The American Labor Movement of the nineteenth century developed as a result of the city-wide organizations that unhappy workers were establishing. These men and women were determined to receive the rights and privileges they deserved as citizens of a free country. They refused to be treated like slaves, and work under unbearable conditions any longer. Workers joined together and realized that a group is much more powerful than an individual when protesting against intimidating companies. Unions, coalitions of workers pursuing a common objective, began to form demanding only ten instead of twelve hours in a work day. Workers realized the importance of economic and legal protection against the powerful employers who took advantage of them.

The beginnings of the American Labor Movement started with the Industrial Revolution. Textile mills were the first factories built in the United States. Once factory systems began to grow, a demand for workers increased. They hired large amounts of young women and children who were expected to do the same work as men for less wages. New immigrants were also employed and called "free workers" because they were unskilled. These immigrants poured into cities, desperate for any kind of work.

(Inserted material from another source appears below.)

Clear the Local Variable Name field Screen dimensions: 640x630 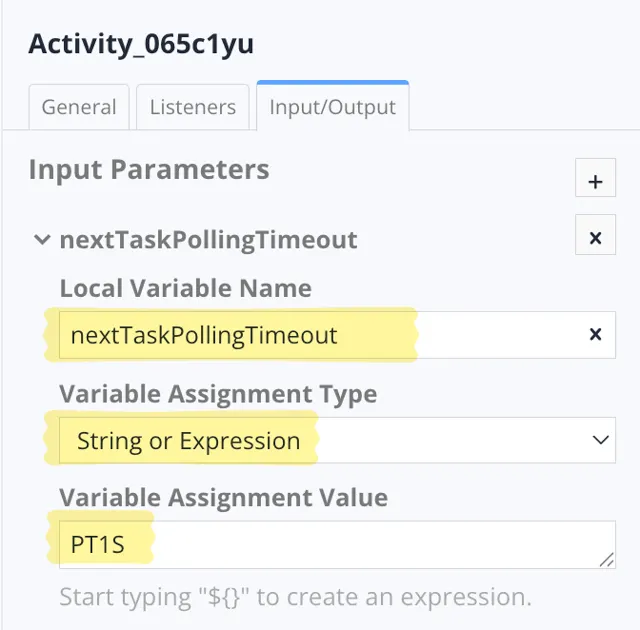tap(595, 335)
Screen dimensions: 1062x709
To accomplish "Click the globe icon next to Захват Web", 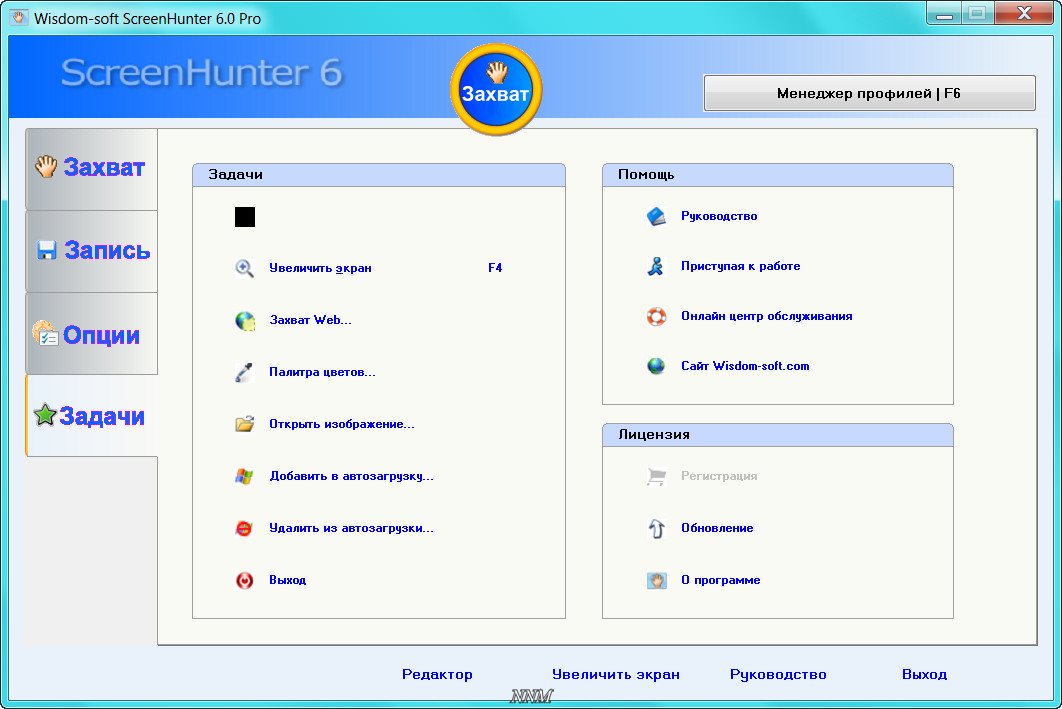I will (x=244, y=320).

The Haymarket Square incident took place nine years later in On May 1, 1886 many workers struck for shorter hours, this event is known as the Haymarket Square incident . A group of radicals and anarchists became involved in this campaign. Two days later, a death occurred from shooting during a riot in the McCormick Harvester plant in Chicago when police arrived and tangled in the chaos. On May 4, a bomb exploded in Haymarket Square during a meeting called to discuss the events of the preceding day. Nine people died, including eight police officers, and some sixty were wounded.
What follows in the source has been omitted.